D’autres types d’observations sont utilisées, comme l’imagerie radar SAR, avec une résolution spatiale plus fine que l’altimétrie, capable de distinguer des glaces plus petites, de l’ordre de 80 m, des satellites optiques comme MODIS et VIIRS, ou encore le satellite commercial canadien RadarSat-2 spécialisé dans l’observation des pôles. « Pour cette édition du Vendée Globe, il faut aussi souligner la contribution de l’ESA, qui a adapté le plan de programmation du satellite Sentinel 1 du programme d’observation de la Terre européen Copernicus, afin d’avoir des observations le long de l’Antarctique », ajoute Jean-François Legeais.
Une zone d’exclusion qui s’affine peu à peu
Comment ces données sont-elles utilisées pour déterminer et affiner la zone d’exclusion ? Plusieurs semaines avant le départ, un premier état des lieux global de la distribution des icebergs dans l’océan austral permet de proposer une première ébauche. Celle-ci s’affine ensuite progressivement en intégrant des images plus précises au fur et à mesure de l’avancée des navigateurs sur le parcours. Cette année, jusqu’à sept versions de la zone d’exclusion ont été définies. « À partir du moment où le premier bateau arrive sur zone, la ligne n’évolue plus jusqu’à ce que le dernier concurrent soit passé. Nous devons donc la déterminer avec suffisamment de marge, pour qu’elle reste valable pendant plusieurs semaines, détaille l’expert de CLS. Mais ensuite, nous continuons à surveiller la zone pour émettre des avis d’urgence en cas de besoin. » C’est ce qui s’est produit fin décembre : les icebergs, qui avaient été détectés et étaient positionnés au sud de la zone d’exclusion au moment où celle-ci a été définie, ont finalement dérivé plus au nord qu’attendu.
Pour assurer ce service, CLS mobilise une dizaine de personnes au quotidien, dont 3 sont en interaction avec la direction de course. Ces professionnels opèrent principalement au siège de Toulouse, pour l’exploitation des données des différents satellites et du modèle de dérive et la définition de la zone d’exclusion. L’équipe de la station d’acquisition VigiSat, située à Brest, effectue la programmation des acquisitions satellites et analyse les images SAR.

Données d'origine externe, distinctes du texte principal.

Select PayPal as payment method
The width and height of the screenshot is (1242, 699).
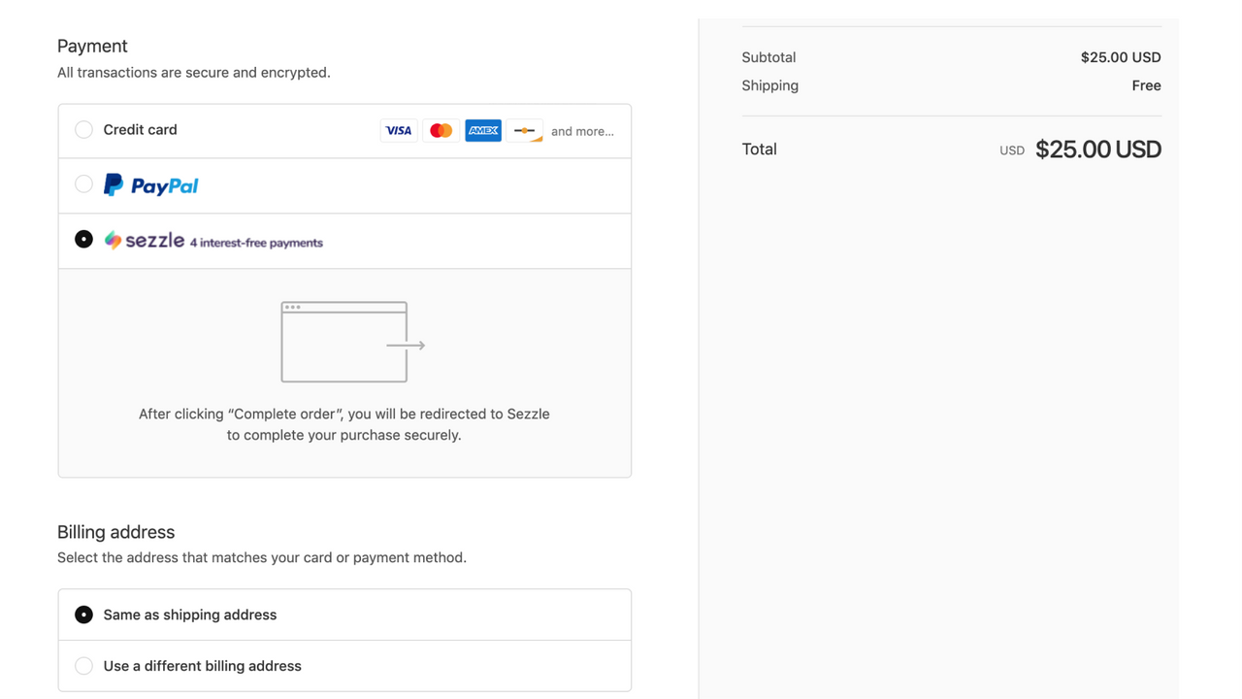(83, 183)
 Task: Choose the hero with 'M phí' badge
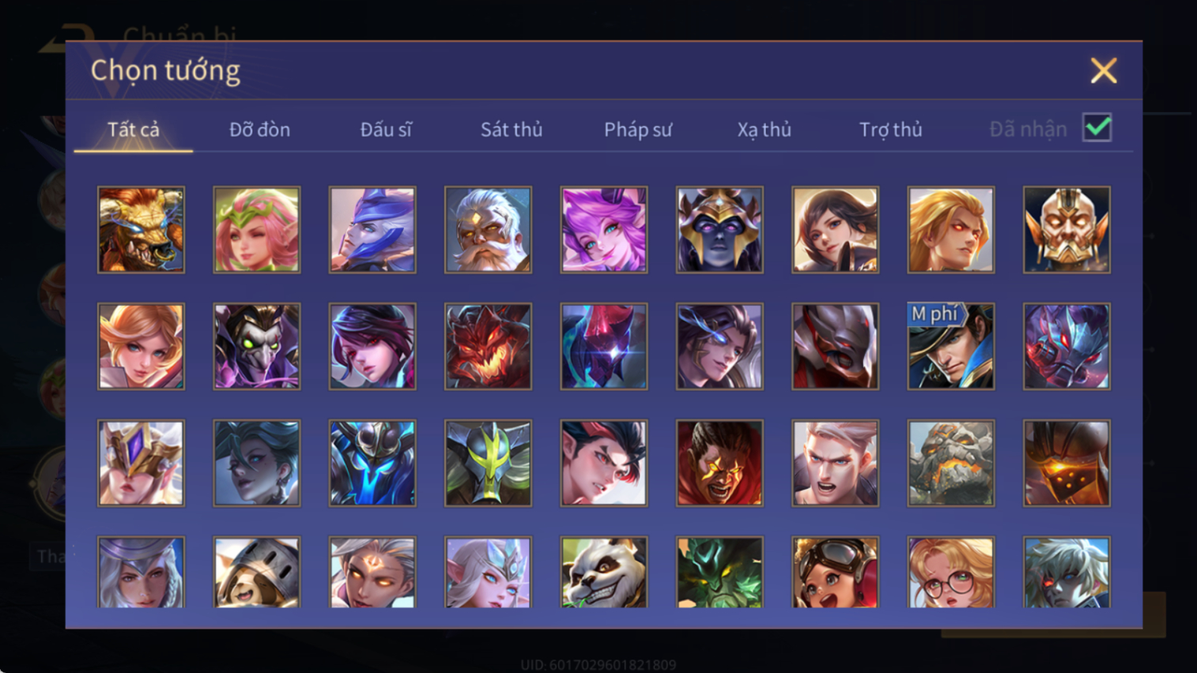pos(951,347)
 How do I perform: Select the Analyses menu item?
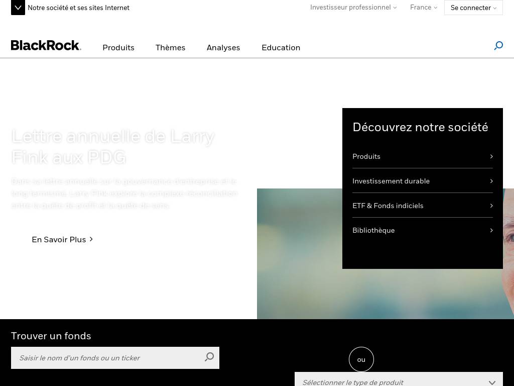pos(223,48)
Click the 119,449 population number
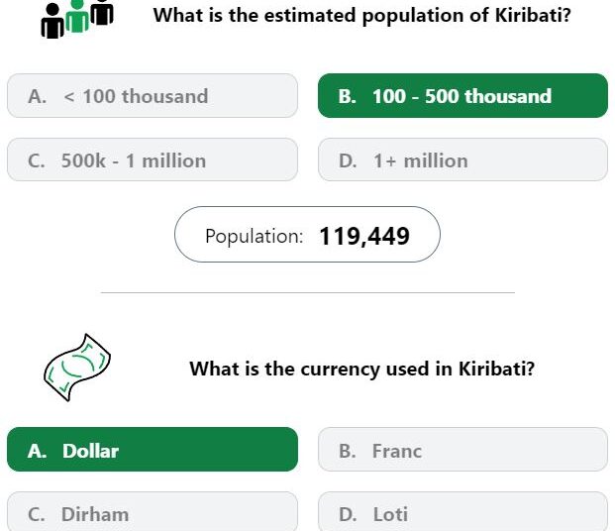The height and width of the screenshot is (531, 615). (364, 236)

Des premiers pas prometteurs pour SWOT
Cette année, pour la première fois, le satellite de nouvelle génération SWOT est entré en partie dans le service opérationnel du Vendée Globe. « Le radar altimétrique “classique” est pleinement utilisé, mais nous nous intéressons à titre expérimental aux mesures de l’interféromètre KaRIn, qui s’annonce prometteur pour la détection de petits blocs de glaces avec une précision beaucoup plus importante, indique Yannice Faugère. Cette innovation contribuera à l’amélioration du service pour de prochaines courses. » À ce titre, le CNES joue son rôle d’agence de R&D, dont bénéficieront les successeurs de SWOT dans les années à venir, en particulier les satellites Sentinel 3 Nouvelle Generation (S3 NG Topo) du programme européen Copernicus, qui doivent être déployés à partir de 2032.
CLS, pionnier des produits et services satellitaires
Filiale du CNES et de la CNP, CLS est depuis 1986 l’un des acteurs de référence de la fourniture de solutions d’observation de la Terre. Créée à l’origine pour opérer le système satellitaire de localisation Argos, la société s’est diversifiée à partir des années 1990 dans le domaine de l’océanographie spatiale avec le développement de la filière altimétrique française, puis dans les services radar, notamment en déployant à Brest la station de réception VigiSat. Plus de 35 ans après sa création, l’entreprise emploie 950 salariés répartis sur une trentaine de sites dans le monde. Elle exerce son activité dans cinq domaines stratégiques : la gestion durable des pêches, la surveillance environnementale, la sécurité maritime, la mobilité et les énergies et infrastructures.